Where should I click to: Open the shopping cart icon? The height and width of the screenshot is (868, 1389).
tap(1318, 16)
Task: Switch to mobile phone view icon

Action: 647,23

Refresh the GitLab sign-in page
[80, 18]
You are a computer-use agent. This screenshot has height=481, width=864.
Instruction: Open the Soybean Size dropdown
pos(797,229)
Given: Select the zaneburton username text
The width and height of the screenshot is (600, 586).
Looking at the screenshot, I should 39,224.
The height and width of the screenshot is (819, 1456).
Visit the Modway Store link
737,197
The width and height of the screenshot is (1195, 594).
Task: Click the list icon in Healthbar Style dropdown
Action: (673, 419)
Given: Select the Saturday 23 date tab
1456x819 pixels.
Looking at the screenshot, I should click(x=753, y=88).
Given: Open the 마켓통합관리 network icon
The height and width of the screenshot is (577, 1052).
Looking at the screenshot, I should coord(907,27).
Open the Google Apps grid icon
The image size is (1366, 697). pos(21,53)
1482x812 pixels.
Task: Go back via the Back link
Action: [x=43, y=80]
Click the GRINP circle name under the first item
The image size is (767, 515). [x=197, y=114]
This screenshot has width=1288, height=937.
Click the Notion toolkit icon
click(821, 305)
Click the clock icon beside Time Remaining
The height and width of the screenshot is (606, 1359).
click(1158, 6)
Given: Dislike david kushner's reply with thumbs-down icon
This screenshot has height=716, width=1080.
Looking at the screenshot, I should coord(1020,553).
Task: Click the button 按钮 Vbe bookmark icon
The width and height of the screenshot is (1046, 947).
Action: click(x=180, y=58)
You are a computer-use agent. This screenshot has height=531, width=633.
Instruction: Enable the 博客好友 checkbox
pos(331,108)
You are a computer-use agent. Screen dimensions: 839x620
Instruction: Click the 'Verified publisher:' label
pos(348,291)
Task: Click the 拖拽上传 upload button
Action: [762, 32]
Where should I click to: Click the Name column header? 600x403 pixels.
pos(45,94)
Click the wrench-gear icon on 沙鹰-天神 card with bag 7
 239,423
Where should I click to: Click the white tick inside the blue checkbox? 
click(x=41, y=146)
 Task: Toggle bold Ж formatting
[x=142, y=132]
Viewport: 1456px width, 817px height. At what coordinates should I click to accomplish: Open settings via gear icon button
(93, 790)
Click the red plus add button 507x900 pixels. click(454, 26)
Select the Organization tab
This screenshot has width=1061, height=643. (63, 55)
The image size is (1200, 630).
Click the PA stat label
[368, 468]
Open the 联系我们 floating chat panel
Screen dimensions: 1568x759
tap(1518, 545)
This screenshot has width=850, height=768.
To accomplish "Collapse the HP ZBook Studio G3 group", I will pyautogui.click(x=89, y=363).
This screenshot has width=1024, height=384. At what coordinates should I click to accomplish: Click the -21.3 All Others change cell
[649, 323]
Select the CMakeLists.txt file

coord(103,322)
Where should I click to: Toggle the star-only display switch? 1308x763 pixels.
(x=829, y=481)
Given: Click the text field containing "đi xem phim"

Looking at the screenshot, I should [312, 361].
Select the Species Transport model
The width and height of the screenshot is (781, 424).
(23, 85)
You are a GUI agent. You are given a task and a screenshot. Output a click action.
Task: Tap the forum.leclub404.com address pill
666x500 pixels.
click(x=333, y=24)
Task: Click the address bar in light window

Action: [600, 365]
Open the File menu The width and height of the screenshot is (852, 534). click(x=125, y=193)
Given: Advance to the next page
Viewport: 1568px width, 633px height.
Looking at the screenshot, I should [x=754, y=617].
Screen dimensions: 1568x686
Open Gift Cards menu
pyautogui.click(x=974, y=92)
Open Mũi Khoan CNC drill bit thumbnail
• • • • • • •
Could you output all of the records above again, line for line and unchanged?

RESULT OF THIS EXERCISE ::
Where should I click to: Open the shopping cart icon? The height and width of the screenshot is (868, 1389).
tap(1318, 16)
Task: Switch to mobile phone view icon

Action: 647,23

Refresh the GitLab sign-in page
[80, 18]
You are a computer-use agent. This screenshot has height=481, width=864.
Instruction: Open the Soybean Size dropdown
pos(797,229)
Given: Select the zaneburton username text
The width and height of the screenshot is (600, 586).
Looking at the screenshot, I should 39,224.
The height and width of the screenshot is (819, 1456).
Visit the Modway Store link
737,197
The width and height of the screenshot is (1195, 594).
Task: Click the list icon in Healthbar Style dropdown
Action: (673, 419)
Given: Select the Saturday 23 date tab
1456x819 pixels.
Looking at the screenshot, I should click(x=753, y=88).
Given: Open the 마켓통합관리 network icon
The height and width of the screenshot is (577, 1052).
Looking at the screenshot, I should coord(907,27).
Open the Google Apps grid icon
The image size is (1366, 697). pos(21,53)
1482x812 pixels.
Task: Go back via the Back link
Action: [x=43, y=80]
Click the GRINP circle name under the first item
The image size is (767, 515). [x=197, y=114]
This screenshot has width=1288, height=937.
Click the Notion toolkit icon
click(821, 305)
Click the clock icon beside Time Remaining
The height and width of the screenshot is (606, 1359).
click(1158, 6)
Given: Dislike david kushner's reply with thumbs-down icon
This screenshot has height=716, width=1080.
Looking at the screenshot, I should coord(1020,553).
Task: Click the button 按钮 Vbe bookmark icon
The width and height of the screenshot is (1046, 947).
Action: click(x=180, y=58)
You are a computer-use agent. This screenshot has height=531, width=633.
Instruction: Enable the 博客好友 checkbox
pos(331,108)
You are a computer-use agent. Screen dimensions: 839x620
Instruction: Click the 'Verified publisher:' label
pos(348,291)
Task: Click the 拖拽上传 upload button
Action: [762, 32]
Where should I click to: Click the Name column header? 600x403 pixels.
pos(45,94)
Click the wrench-gear icon on 沙鹰-天神 card with bag 7
 239,423
Where should I click to: Click the white tick inside the blue checkbox? 
click(x=41, y=146)
 Task: Toggle bold Ж formatting
[x=142, y=132]
Viewport: 1456px width, 817px height. At what coordinates should I click to accomplish: Open settings via gear icon button
(93, 790)
Click the red plus add button 507x900 pixels. click(454, 26)
Select the Organization tab
This screenshot has width=1061, height=643. (63, 55)
The image size is (1200, 630).
Click the PA stat label
[368, 468]
Open the 联系我们 floating chat panel
Screen dimensions: 1568x759
tap(1518, 545)
This screenshot has width=850, height=768.
To accomplish "Collapse the HP ZBook Studio G3 group", I will pyautogui.click(x=89, y=363).
This screenshot has width=1024, height=384. At what coordinates should I click to accomplish: Click the -21.3 All Others change cell
[649, 323]
Select the CMakeLists.txt file

coord(103,322)
Where should I click to: Toggle the star-only display switch? 1308x763 pixels.
(x=829, y=481)
Given: Click the text field containing "đi xem phim"

Looking at the screenshot, I should [312, 361].
Select the Species Transport model
The width and height of the screenshot is (781, 424).
(23, 85)
You are a GUI agent. You are given a task and a screenshot. Output a click action.
Task: Tap the forum.leclub404.com address pill
666x500 pixels.
click(x=333, y=24)
Task: Click the address bar in light window

Action: [600, 365]
Open the File menu The width and height of the screenshot is (852, 534). click(x=125, y=193)
Given: Advance to the next page
Viewport: 1568px width, 633px height.
Looking at the screenshot, I should [x=754, y=617].
Screen dimensions: 1568x686
Open Gift Cards menu
pyautogui.click(x=974, y=92)
Open Mũi Khoan CNC drill bit thumbnail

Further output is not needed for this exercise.